4) how good (in the sense of efficient, short and fast execution code)
or bad the rtl thus constructed is depends on how much work has already
gone into porting fpc to the cpu / system combination you use. The rtl
building process is using a clever sequence of conditional compiles to
check if a certain function has already been implemented cpu and/or
opsys specific, and if that is not the case, falls back to a generic
procedure written in pascal that does the job, however not always in the
most elegant way. The good part is, that from the beginning you will
have a rtl that works.
5) unlike C, the fpc compiler depends on the existence of at least a
minimal rtl (unit system), even if you don't call library functions
explicitely. There are actually a lot of routines in system.pp and it's
include files that are declared with the qualifier "compilerproc" which
makes them invisible for the application program. Calls to these
functions, however, appear, inserted directly by the compiler
6) there is no need to mess around with linker scripts etc. As long as
you stay inside the "pascal world", i.e. write your application as a
pascal program that can (or not) use several units, and do any necessary
assembler programming using fpc's inline assembler, fpc will take care
of the linking process. Either completely behind the scene, or, if you
define so, by creating a linker script you can use. And even if you use
external references (third party libraries, for example), if they are
referenced by correctly declared pascal external functions, this should
work.
7) the rtl unit system will be (smart-)linked automatically to your
program, every other rtl unit has to be requested explicitely by a uses
clause if their functionality is needed.
8) does your program have a "program", i.e. a main file that adheres to
the syntax
program myprog
....declarations...
begin
....statements....
end.
I have only seen a "unit main", which for the fpc system is nothing more
than one of probably many units, but which does not tell the compiler to
link to the rtl (to be precise, to the unit system). The "program" does
exactly that.
your examples look to me as if you are following your C habits, just
writing in pascal. If that's correct - don't do it. Most likely, the
problems you are encountering will dissapear as soon as you just let fpc
and the basic rtl do their jobs. Do the following:
- build a compiler and rtl using OS_TARGET=embedded and CPU_TARGET
whatever is closest to your actual cpu, which seems to be some arm variety.
- write your "main" as the begin .. end block of a program
- let fpc take care of the linking.
I hope what I wrote helps a little and does not bore too much,
Georg
Am 16.04.2015 um 15:29 schrieb Jeppe Johansen:
> On 04/16/2015 12:49 PM, Paul Michell wrote:
>> I assume this is because string handling support is not included in the
>> embedded RTL generated with the compiler, or that I am not linking
>> the right
>> object files if I need to do this by hand? What would be the best
>> way to
>> enable string handling? Even short string handling would make FPC far
>> more
>> preferable to C for me for embedded work.

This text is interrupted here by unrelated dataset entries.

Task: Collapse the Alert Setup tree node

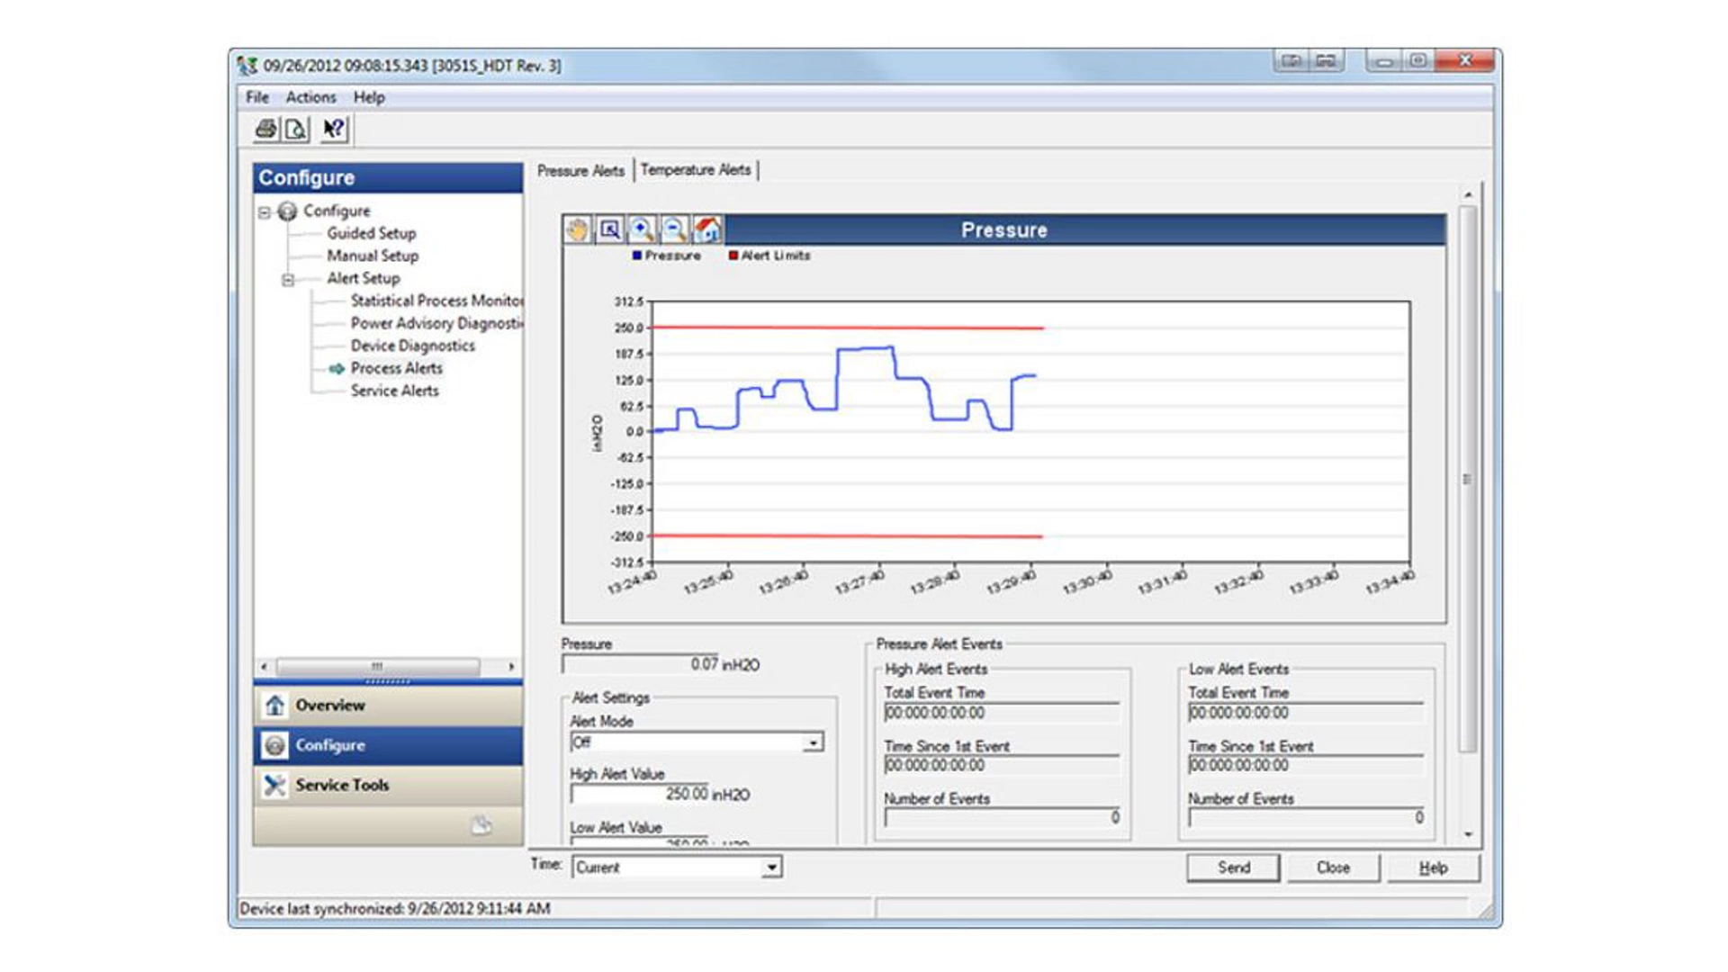Action: coord(288,280)

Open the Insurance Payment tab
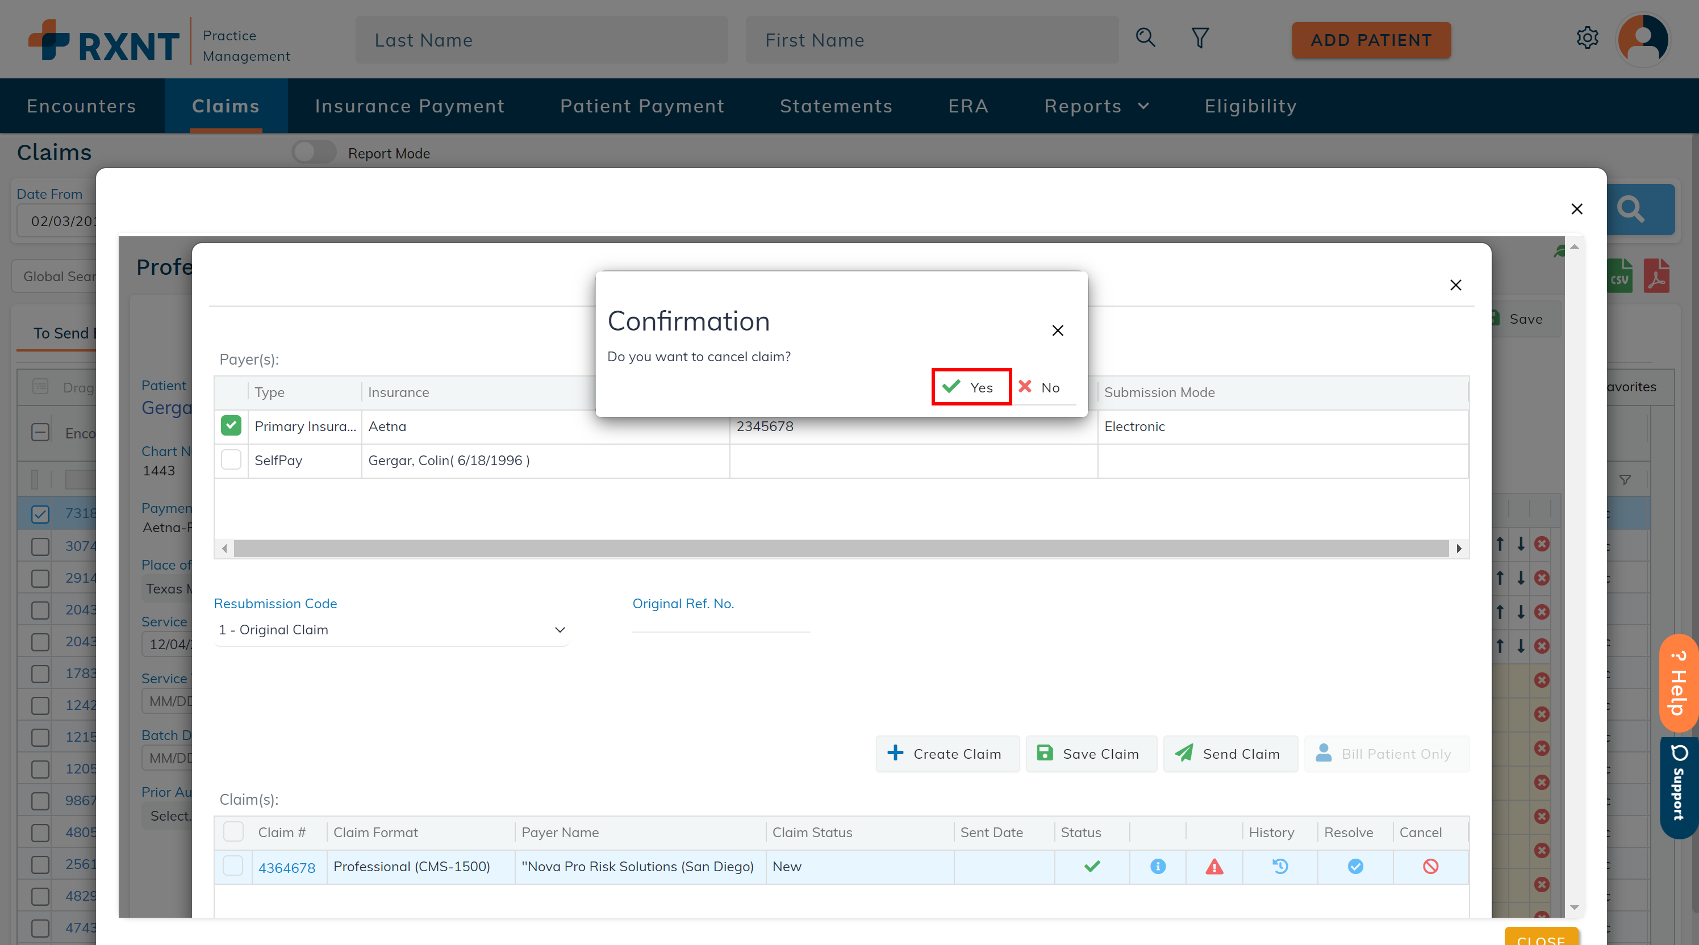click(410, 106)

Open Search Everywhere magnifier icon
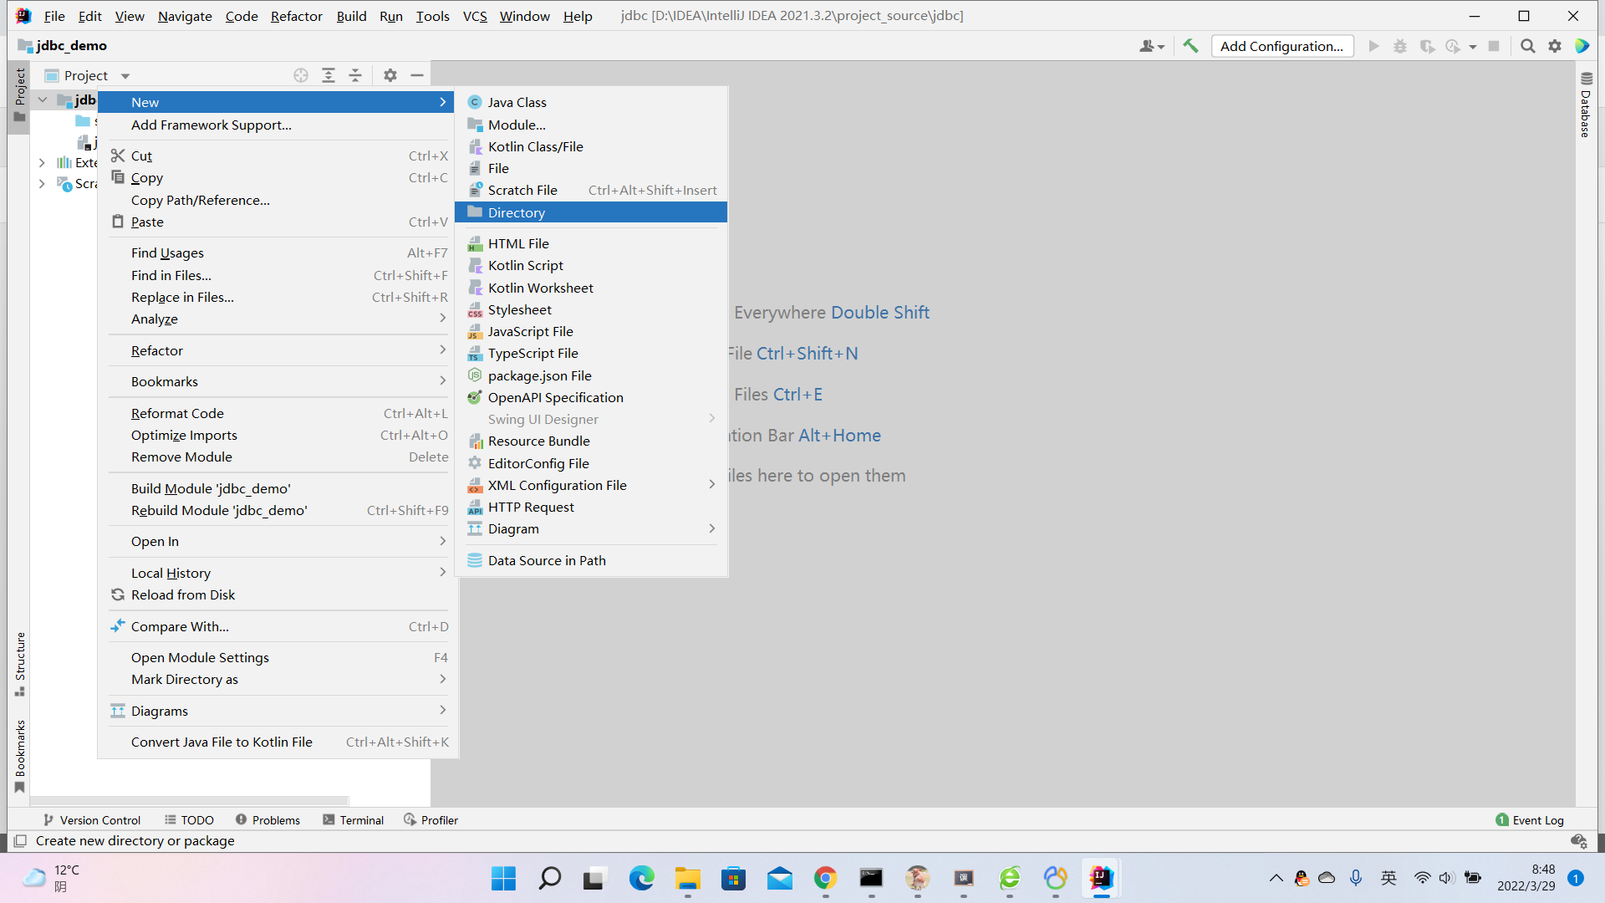(1527, 46)
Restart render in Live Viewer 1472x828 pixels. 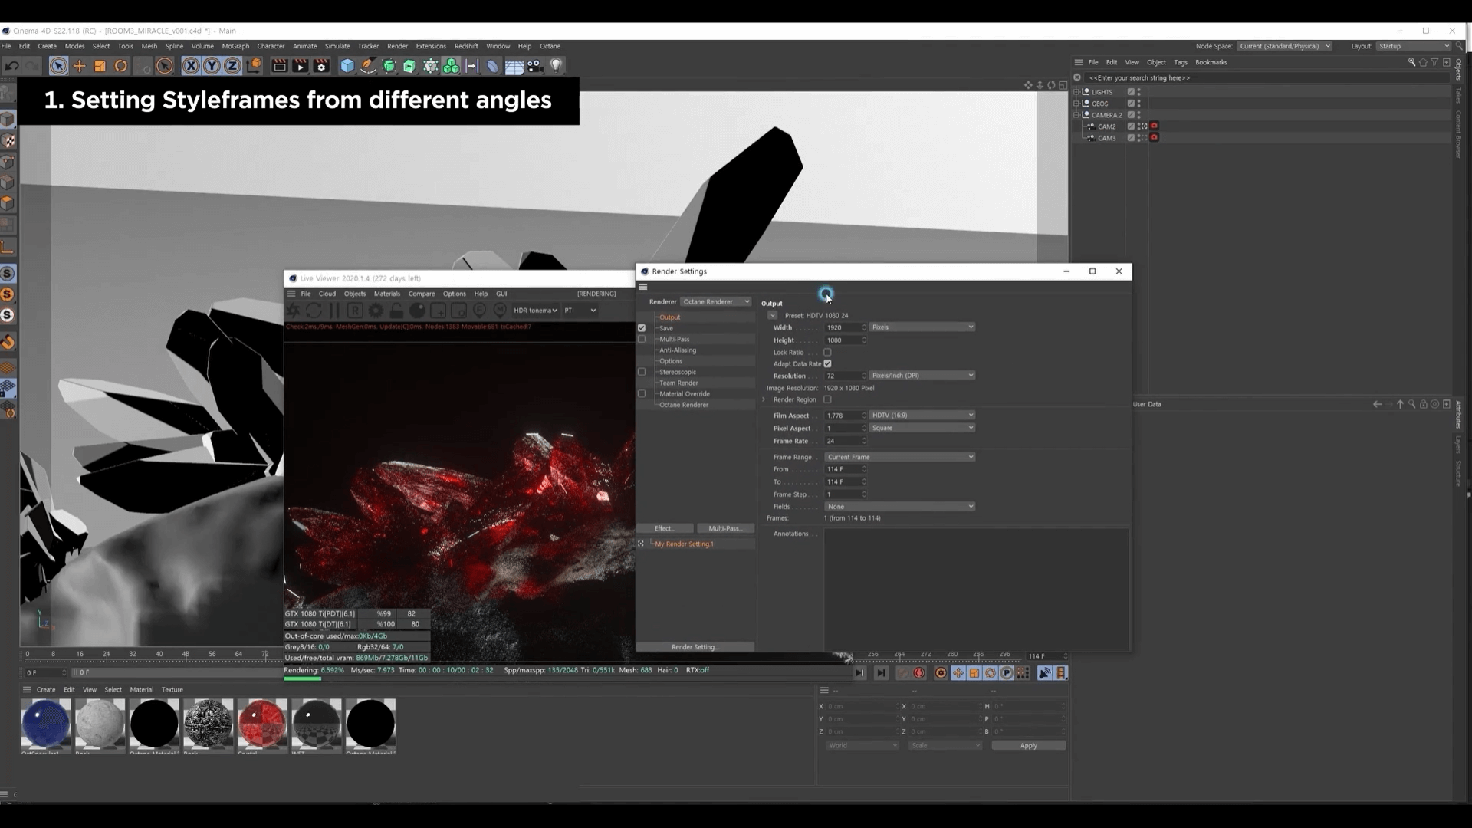coord(314,311)
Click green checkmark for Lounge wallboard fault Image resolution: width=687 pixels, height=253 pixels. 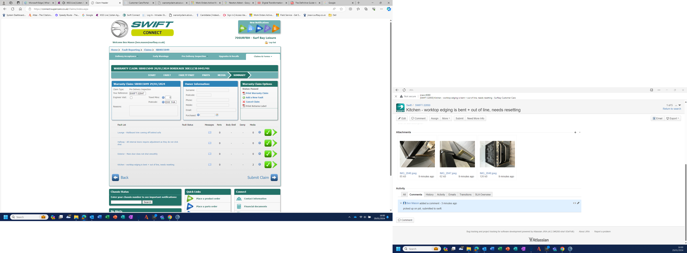click(268, 132)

> You would make it a whole lot easier for yourself if you just used the
> Embedded target and added an actual controller type for that specific
> microcontroller. Then you wouldn't need to play around with linker
> scripts and manually including and trimming RTL files.
>
> Adding the controller type is about 5-10 lines of code. Then the RTL
> unit can be a stub for now which basically just initializes .data and
> .bss.
>
> If you have the name of the controller I can add it?